* Task requirements
Every line holding the string "Официальная" should be copied out of the listing.

* Exercise inputs
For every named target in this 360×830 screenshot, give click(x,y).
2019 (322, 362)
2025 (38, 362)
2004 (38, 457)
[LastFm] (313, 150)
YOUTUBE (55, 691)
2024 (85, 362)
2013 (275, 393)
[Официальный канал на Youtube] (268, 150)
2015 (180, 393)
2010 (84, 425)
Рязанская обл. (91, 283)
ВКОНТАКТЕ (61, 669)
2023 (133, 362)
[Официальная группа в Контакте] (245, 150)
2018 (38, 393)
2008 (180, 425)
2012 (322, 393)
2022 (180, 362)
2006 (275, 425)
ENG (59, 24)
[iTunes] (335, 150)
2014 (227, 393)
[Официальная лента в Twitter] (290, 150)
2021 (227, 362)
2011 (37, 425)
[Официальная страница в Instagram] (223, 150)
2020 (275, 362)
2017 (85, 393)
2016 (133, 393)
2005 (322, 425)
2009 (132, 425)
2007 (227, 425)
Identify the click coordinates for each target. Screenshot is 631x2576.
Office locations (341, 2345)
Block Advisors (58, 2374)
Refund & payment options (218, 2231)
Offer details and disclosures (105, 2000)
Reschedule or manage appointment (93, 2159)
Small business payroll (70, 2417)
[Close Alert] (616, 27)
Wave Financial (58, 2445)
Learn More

* Response to the task
[Официальная группа в Контакте] (245, 150)
[Официальная лента в Twitter] (290, 150)
[Официальная страница в Instagram] (223, 150)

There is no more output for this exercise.